[Start of Attachment]

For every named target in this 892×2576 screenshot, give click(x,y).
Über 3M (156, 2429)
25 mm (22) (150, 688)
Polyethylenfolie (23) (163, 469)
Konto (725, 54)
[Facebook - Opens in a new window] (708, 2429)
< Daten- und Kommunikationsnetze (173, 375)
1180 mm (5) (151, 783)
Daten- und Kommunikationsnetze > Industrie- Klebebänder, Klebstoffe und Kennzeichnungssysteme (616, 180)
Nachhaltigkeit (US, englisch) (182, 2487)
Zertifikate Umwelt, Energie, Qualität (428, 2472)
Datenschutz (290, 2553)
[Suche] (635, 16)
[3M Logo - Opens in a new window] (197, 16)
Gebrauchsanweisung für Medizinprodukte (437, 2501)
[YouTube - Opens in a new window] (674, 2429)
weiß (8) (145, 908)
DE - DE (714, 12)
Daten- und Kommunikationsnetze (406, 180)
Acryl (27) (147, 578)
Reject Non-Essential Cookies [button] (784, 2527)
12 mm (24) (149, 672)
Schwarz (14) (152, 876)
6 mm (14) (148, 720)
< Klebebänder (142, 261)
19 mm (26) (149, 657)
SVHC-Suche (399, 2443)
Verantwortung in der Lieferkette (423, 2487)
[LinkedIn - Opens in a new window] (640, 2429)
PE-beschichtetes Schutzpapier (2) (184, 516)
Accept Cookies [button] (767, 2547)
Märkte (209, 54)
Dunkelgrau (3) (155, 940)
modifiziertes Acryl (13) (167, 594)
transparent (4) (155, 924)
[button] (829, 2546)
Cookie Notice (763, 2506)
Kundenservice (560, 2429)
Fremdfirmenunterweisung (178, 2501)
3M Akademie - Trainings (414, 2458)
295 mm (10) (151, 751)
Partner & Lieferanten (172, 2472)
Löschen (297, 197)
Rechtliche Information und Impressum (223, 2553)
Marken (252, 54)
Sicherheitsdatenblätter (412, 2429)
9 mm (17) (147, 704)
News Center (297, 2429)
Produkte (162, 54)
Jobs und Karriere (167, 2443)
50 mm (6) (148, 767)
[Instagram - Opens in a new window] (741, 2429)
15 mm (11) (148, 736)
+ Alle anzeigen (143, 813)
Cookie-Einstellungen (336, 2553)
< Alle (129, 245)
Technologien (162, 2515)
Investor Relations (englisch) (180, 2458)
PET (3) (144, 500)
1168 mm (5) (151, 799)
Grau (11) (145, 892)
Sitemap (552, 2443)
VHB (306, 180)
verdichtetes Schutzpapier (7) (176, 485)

[End of Attachment]
[Start of Attachment]

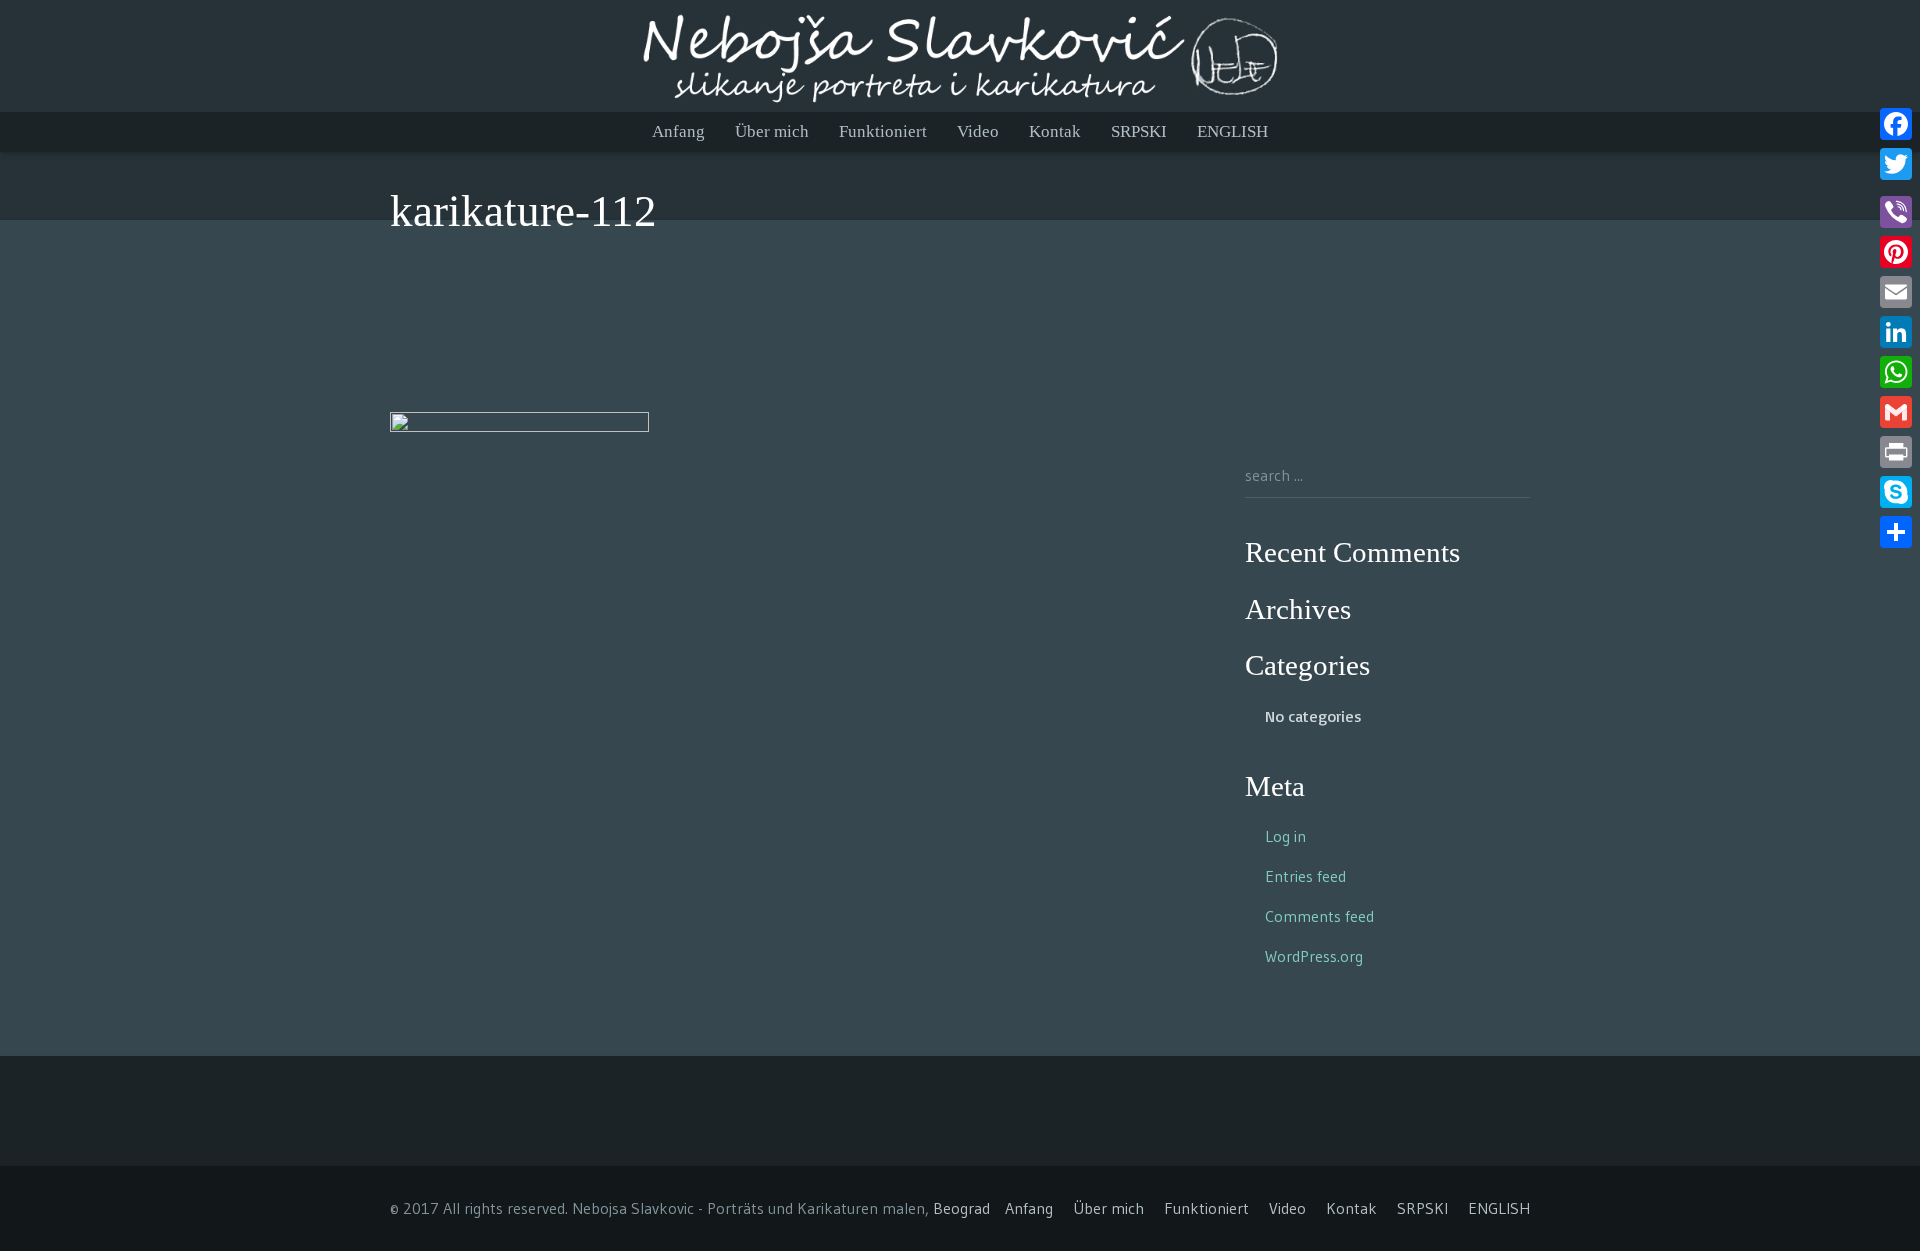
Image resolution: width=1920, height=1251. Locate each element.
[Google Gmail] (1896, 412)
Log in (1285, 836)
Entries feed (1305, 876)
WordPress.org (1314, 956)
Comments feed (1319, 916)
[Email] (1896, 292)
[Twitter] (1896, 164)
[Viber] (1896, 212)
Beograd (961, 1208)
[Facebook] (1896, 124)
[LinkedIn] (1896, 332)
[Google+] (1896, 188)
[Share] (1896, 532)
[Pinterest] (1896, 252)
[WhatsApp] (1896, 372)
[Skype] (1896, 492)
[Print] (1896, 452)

[End of Attachment]

**Activity**
Print, without alteration, only the lines above between the one holding "Beograd (961, 1208)" and the one holding "[Print] (1896, 452)", inclusive.

**Response**
Beograd (961, 1208)
[Facebook] (1896, 124)
[LinkedIn] (1896, 332)
[Google+] (1896, 188)
[Share] (1896, 532)
[Pinterest] (1896, 252)
[WhatsApp] (1896, 372)
[Skype] (1896, 492)
[Print] (1896, 452)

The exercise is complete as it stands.